Процитируйте целиком, слово в слово, приведенное ниже интервью с Вячеславом Зайцевым и Валентином Юдашкиным.

Фрагмент документа →
# # #

Зайцев, Юдашкин

Кругллые даты Зайцева и Юдашкина

       Московский мир моды отметил сразу два юбилея — 60-летие Вячеслава Зайцева и 10-летие дома Валентина Юдашкина. Торжества собрали светских персонажей и журналистов, наперебой поздравлявших мэтров отечественной моды (подробнее о празднованиях на стр. 12). Нам же показалось любопытным узнать мнение юбиляров по одним и тем же вопросам, дабы сравнить их вкусы и пристрастия. ВЯЧЕСЛАВ ЗАЙЦЕВ и ВАЛЕНТИН ЮДАШКИН поддержали нашу идею и дали эксклюзивные интервью обозревателю моды "Ъ" НАТАЛИИ Ъ-ОРЛОВОЙ.
       
— Все ли сделано, что хотелось?
       Вячеслав Зайцев: Сделано многое и, самое главное, положено начало профессии модельер в России. В эпоху развитого социализма отсутствовало представление о модельере как о личности. О нас говорили, как о работниках легкой промышленности, портных, ремесленниках, но никогда, как о самостоятельной касте художников. Сегодня о нас уже говорят с уважением, интересом и перспективой...

# # #

Представленные данные →
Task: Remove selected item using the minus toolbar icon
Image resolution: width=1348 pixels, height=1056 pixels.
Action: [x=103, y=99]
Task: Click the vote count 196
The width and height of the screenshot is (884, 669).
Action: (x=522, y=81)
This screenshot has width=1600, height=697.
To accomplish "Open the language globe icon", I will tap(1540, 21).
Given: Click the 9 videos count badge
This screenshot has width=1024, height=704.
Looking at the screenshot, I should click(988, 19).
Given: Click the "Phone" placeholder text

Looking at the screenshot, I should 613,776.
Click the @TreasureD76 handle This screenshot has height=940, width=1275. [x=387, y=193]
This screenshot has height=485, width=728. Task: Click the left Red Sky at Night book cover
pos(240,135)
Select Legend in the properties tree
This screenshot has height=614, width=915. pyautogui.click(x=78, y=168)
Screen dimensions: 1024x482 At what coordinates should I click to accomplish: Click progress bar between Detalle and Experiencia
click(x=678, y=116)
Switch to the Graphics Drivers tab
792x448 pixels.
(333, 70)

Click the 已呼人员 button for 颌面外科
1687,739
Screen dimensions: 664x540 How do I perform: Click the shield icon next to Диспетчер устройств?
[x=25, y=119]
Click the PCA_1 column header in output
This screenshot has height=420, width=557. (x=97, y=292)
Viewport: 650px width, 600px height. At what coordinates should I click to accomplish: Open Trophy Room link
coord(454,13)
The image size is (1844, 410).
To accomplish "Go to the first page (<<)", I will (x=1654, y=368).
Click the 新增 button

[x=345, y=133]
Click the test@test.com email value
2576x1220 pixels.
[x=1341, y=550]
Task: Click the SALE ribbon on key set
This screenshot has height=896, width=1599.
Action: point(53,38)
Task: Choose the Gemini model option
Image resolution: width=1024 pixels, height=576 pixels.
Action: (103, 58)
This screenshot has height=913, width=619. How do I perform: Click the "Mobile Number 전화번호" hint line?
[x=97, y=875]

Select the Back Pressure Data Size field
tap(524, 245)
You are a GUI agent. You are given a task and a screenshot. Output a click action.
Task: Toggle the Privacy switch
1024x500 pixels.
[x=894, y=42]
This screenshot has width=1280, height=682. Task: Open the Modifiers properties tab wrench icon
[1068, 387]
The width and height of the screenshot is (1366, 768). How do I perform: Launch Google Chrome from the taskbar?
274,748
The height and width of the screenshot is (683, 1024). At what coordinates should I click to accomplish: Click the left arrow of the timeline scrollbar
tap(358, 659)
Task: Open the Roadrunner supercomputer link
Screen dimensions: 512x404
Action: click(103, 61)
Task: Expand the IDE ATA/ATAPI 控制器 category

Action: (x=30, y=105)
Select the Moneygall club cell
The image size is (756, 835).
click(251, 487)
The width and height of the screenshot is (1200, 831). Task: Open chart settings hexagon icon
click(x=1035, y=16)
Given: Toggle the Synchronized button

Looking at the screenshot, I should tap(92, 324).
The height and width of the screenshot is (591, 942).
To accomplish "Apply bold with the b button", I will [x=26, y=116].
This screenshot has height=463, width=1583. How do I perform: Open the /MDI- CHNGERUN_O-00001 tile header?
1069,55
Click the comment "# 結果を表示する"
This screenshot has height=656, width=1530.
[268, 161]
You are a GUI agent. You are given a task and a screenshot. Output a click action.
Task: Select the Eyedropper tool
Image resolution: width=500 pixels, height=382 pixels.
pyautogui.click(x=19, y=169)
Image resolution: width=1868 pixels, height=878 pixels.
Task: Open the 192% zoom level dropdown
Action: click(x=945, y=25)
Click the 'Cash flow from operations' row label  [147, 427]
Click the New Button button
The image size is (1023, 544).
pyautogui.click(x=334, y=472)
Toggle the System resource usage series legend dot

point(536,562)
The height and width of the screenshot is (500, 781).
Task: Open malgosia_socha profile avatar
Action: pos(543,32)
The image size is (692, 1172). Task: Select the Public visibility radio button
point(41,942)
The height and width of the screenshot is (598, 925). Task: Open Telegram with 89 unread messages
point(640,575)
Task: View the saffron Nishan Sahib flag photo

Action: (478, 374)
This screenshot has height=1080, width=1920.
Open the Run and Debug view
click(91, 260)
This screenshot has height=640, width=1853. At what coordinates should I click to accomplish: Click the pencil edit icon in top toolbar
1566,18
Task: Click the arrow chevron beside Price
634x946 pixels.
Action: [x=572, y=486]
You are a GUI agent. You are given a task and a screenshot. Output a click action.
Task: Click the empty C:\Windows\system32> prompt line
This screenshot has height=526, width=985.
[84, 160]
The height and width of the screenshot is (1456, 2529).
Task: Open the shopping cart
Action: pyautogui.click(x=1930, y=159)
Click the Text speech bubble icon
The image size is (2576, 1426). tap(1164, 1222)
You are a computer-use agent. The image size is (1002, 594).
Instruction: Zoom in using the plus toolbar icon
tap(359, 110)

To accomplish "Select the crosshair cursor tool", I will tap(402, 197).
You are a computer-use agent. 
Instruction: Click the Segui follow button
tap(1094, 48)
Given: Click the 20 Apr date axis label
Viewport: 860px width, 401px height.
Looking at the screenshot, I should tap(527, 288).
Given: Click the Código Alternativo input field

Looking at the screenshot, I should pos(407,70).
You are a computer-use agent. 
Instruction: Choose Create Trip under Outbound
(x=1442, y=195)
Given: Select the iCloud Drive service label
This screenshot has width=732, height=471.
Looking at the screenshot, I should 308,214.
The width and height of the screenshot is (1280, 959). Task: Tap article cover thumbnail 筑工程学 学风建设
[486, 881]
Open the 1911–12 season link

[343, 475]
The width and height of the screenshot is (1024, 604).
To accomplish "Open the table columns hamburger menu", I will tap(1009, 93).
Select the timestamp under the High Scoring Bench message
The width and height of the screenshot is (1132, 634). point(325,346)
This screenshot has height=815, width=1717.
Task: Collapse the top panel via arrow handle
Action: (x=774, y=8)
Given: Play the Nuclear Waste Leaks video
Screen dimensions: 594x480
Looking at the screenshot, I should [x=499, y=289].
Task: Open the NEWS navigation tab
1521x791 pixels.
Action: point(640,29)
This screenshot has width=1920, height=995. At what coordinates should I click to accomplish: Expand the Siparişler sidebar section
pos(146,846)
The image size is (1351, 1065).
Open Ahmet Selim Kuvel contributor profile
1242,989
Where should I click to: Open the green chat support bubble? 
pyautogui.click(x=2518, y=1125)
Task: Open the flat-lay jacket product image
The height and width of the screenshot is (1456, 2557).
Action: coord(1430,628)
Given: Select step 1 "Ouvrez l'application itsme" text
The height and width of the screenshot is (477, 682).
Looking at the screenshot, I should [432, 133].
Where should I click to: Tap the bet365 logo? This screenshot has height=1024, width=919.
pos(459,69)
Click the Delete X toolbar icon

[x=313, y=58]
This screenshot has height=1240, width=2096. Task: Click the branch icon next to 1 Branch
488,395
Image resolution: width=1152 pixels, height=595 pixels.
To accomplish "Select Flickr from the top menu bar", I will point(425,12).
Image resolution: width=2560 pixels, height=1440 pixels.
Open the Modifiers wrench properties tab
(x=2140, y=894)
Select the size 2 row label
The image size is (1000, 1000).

# # #

Ответ на задание →
Зайцев, Юдашкин

Кругллые даты Зайцева и Юдашкина

       Московский мир моды отметил сразу два юбилея — 60-летие Вячеслава Зайцева и 10-летие дома Валентина Юдашкина. Торжества собрали светских персонажей и журналистов, наперебой поздравлявших мэтров отечественной моды (подробнее о празднованиях на стр. 12). Нам же показалось любопытным узнать мнение юбиляров по одним и тем же вопросам, дабы сравнить их вкусы и пристрастия. ВЯЧЕСЛАВ ЗАЙЦЕВ и ВАЛЕНТИН ЮДАШКИН поддержали нашу идею и дали эксклюзивные интервью обозревателю моды "Ъ" НАТАЛИИ Ъ-ОРЛОВОЙ.
       
— Все ли сделано, что хотелось?
       Вячеслав Зайцев: Сделано многое и, самое главное, положено начало профессии модельер в России. В эпоху развитого социализма отсутствовало представление о модельере как о личности. О нас говорили, как о работниках легкой промышленности, портных, ремесленниках, но никогда, как о самостоятельной касте художников. Сегодня о нас уже говорят с уважением, интересом и перспективой...